Gospel-country singer Stuart Hamblen, who wrote inspirational songs and once ran for President as a Prohibition Party candidate after swearing off booze and horse racing, died today at 80.
Hamblen, who lapsed into a coma after surgery Feb. 28 to remove a malignant brain tumor, died at St. John’s Hospital in Santa Monica.
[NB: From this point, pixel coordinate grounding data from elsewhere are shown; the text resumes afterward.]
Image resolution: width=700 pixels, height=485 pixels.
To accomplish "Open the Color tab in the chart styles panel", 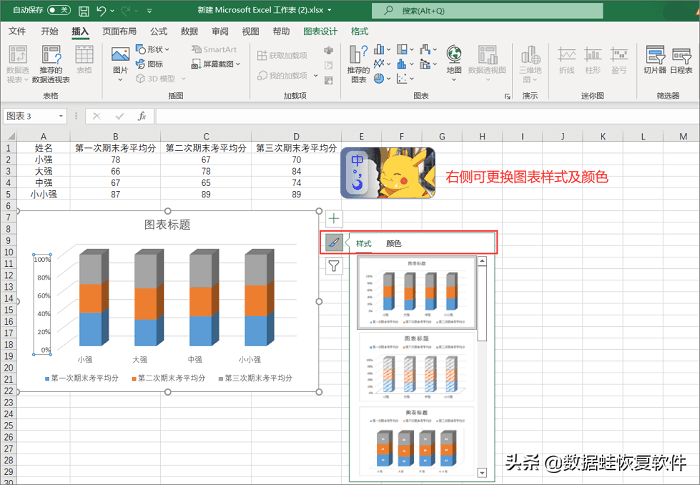I will pos(393,243).
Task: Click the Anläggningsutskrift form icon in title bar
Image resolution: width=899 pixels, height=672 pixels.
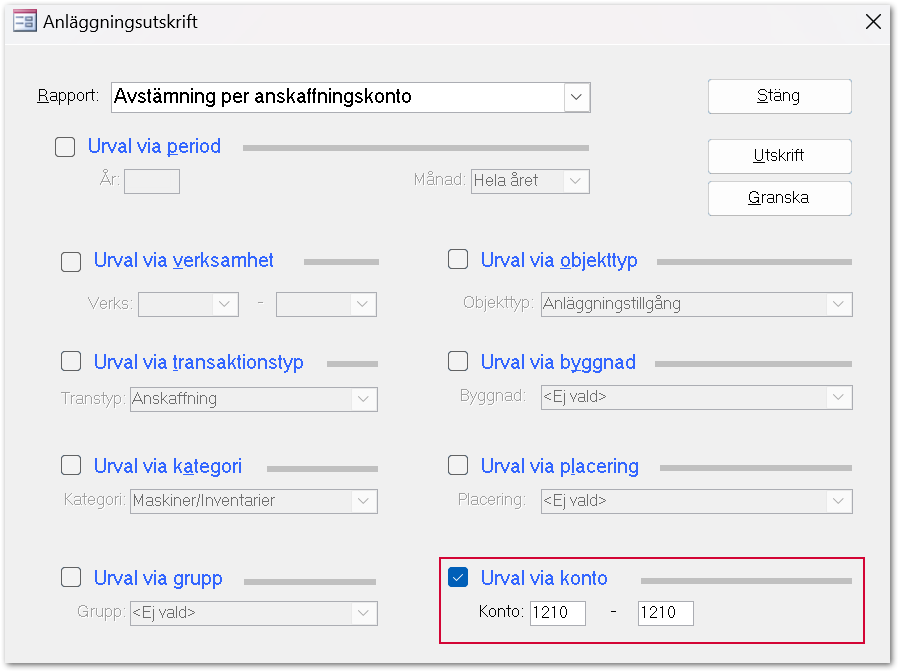Action: pyautogui.click(x=24, y=21)
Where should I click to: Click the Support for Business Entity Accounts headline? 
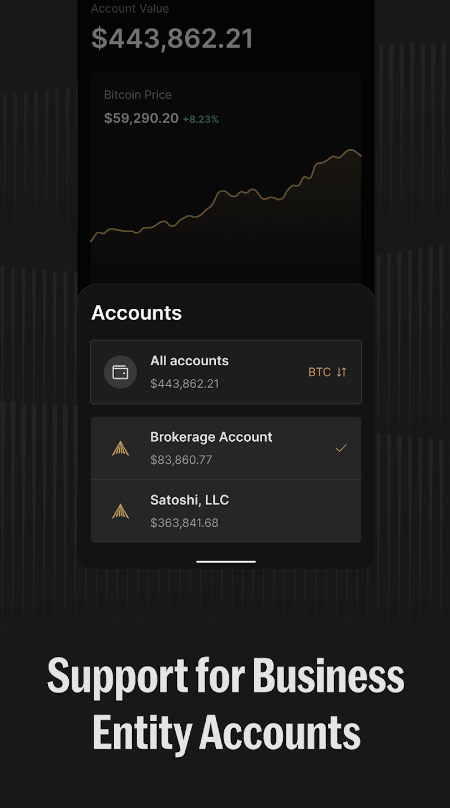coord(226,703)
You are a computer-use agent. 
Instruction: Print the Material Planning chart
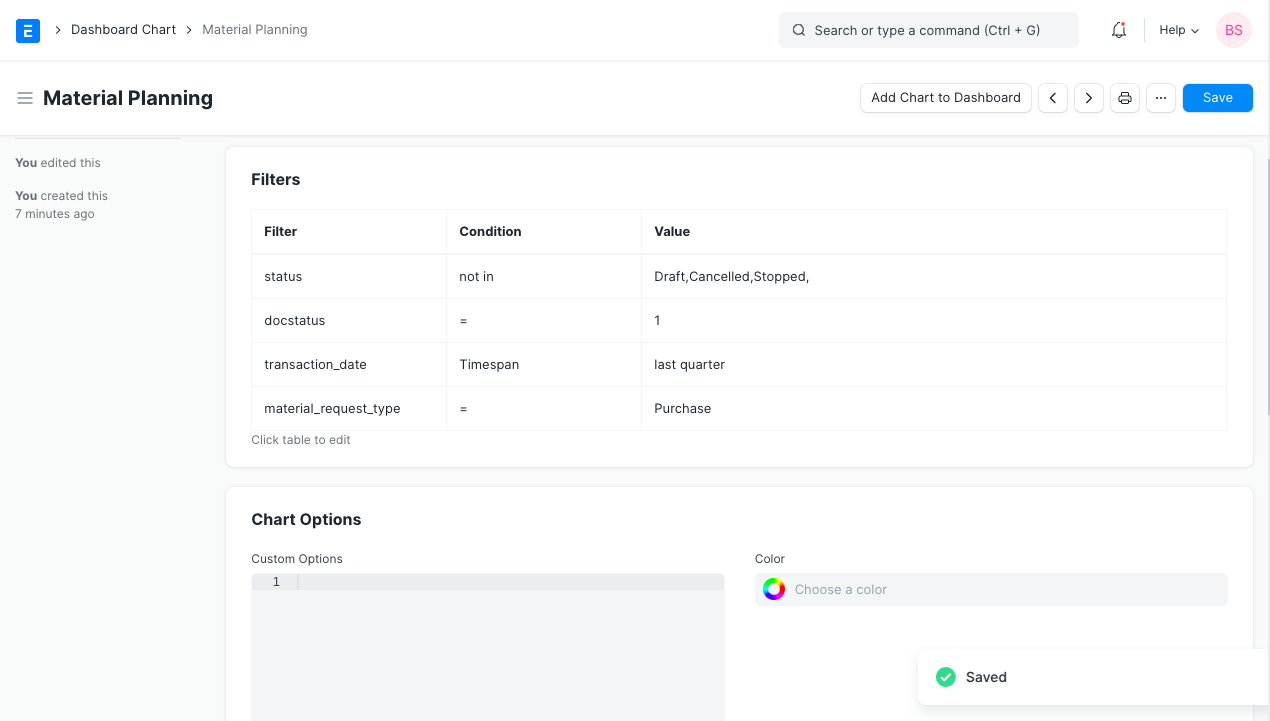(x=1124, y=97)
He also had been suffering from inoperable lung cancer, a hospital spokesman said.
Hamblen was host of “The Cowboy Church” radio show in Los Angeles, which is still heard in reruns around the country.
He was best known for his 1950s spiritual tunes, “It Is No Secret What God Can Do” and “This Old House.” He also recorded “Open Up Your Heart (and Let the Sun Shine In)” “Remember Me, I’m the One Who Loves You” and “Texas Plains.”
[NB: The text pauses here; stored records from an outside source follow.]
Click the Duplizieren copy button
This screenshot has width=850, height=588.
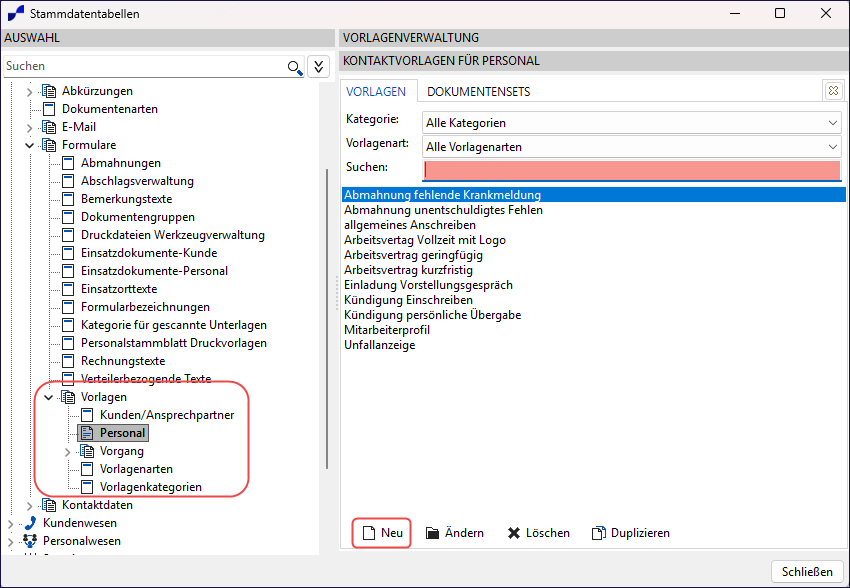coord(630,533)
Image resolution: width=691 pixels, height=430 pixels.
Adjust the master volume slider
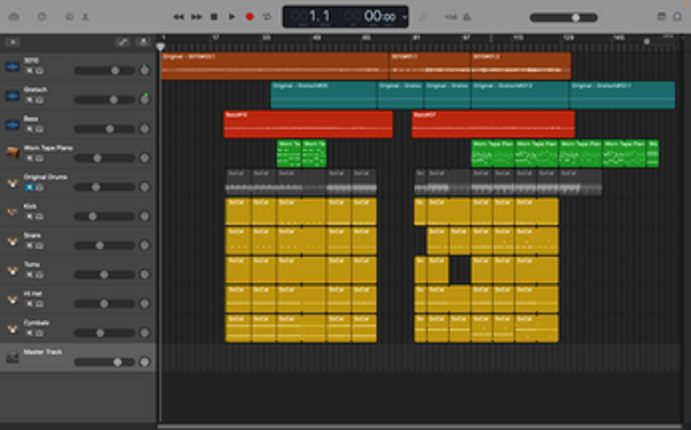coord(576,17)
The former hard drinker and hillbilly singer led a colorful life that started out in Kellysville, Tex., where his father was a Methodist preacher.
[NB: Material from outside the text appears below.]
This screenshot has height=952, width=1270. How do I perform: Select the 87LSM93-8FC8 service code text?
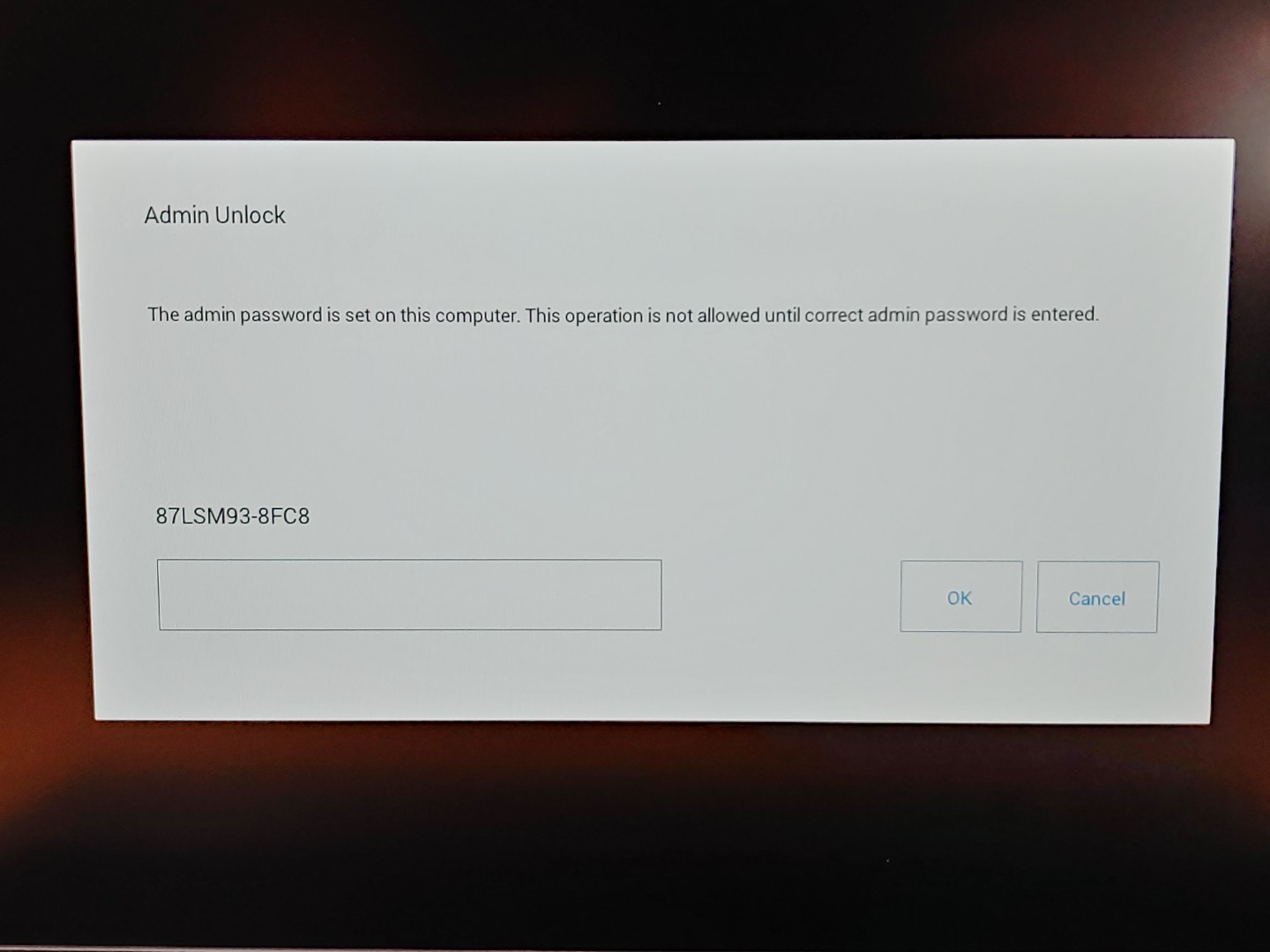click(x=233, y=516)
He loved horse racing and owned one of the leading race horse stables in the West, and admitted he was an alcoholic who once ran up a $250 bar tab in Hollywood in the 1950s.
His life changed one night when he visited a tent revival conducted by evangelist Billy Graham. His conversion was immediate and Hamblen gave up drinking and race horses.
In the 1930s he ran as a Democratic candidate for Congress from the old California 11th District and in 1952 he became the Prohibition Party’s nominee for President in an election won by Dwight D. Eisenhower.
In recent years, the retired Hamblen and his wife of 51 years, Suzy, raised rare Peruvian Paso horses at their ranch in Canyon Country.
He is survived by his wife and three daughters.